Article:
This house in Argentina by local architects Arquinoma has a front door tall enough to let in a giraffe.
Located in the city of Mendoza, the two-storey Casa Besares is a white-rendered, rectilinear building with wooden floors and a concrete frame.
Square and rectangular windows are scattered across the facades, while a wooden staircase folds up between the floors.
Other Argentinian houses on Dezeen include one comprising stacked brick volumes and one wrapped in a band of concrete.
See more projects in Argentina »
Photography is by Pablo Betancourt.
Here's some more more text from Arquinoma:
Home Besares
The House, like nearly any other house, resolves itself by the addition of elements. In this project, such an addition looks for giving idea in mass. Precisely in a hollow mass. Once the mass is supposed, there starts the diagram of holes. Holes that are windows. Windows that are ways of looking. Ways of looking that are ways of living. Ways of living that are holes. (Some of such a size that make forget the mass).

Data segment:
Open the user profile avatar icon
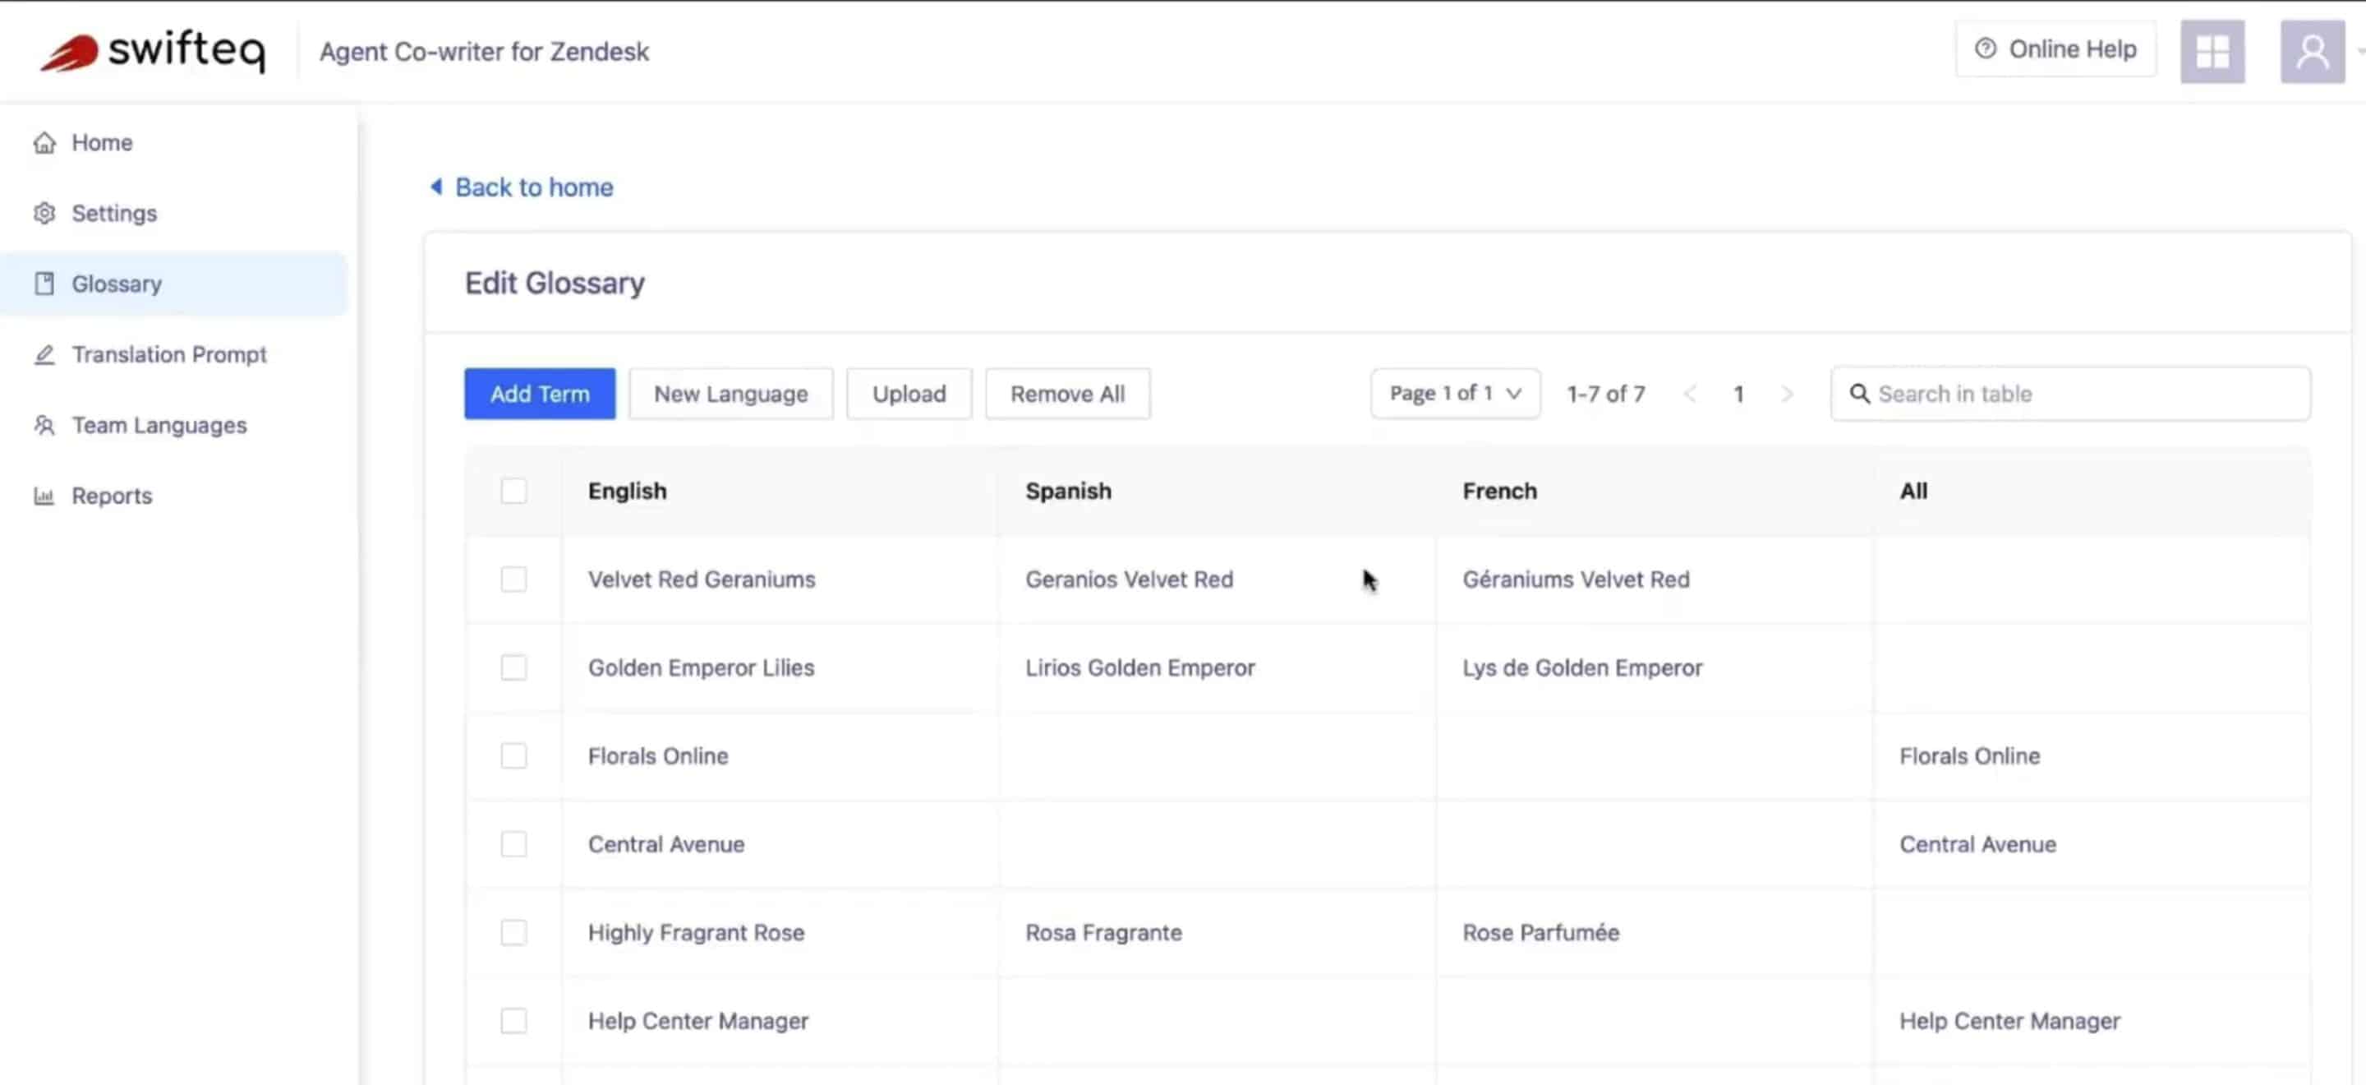The height and width of the screenshot is (1085, 2366). click(x=2312, y=51)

What the task requires: Please continue the article on Casa Besares in Mendoza from its last sentence.

Output:
Every window, like any other window, allows a relationship with the distance and nearness. We ask ourselves about distance and nearness in relation to the views of the field – it would be obvious – and also about other distances and nearness; above all, to these last ones, it deals with the availability of the house on the field and the succession of points of view that go with it.
So the window is understood as a detail; an empty detail. That’s the way the spaces focus on their specific functions as well as what can be seen through them. What to see, how to see, everything to see, nothing to see. (A wall is an end- way for the eye). Seeing a machine supposes a direction of going and coming from the eye to the outside, and the other way about. Going through a machine: go, come, go.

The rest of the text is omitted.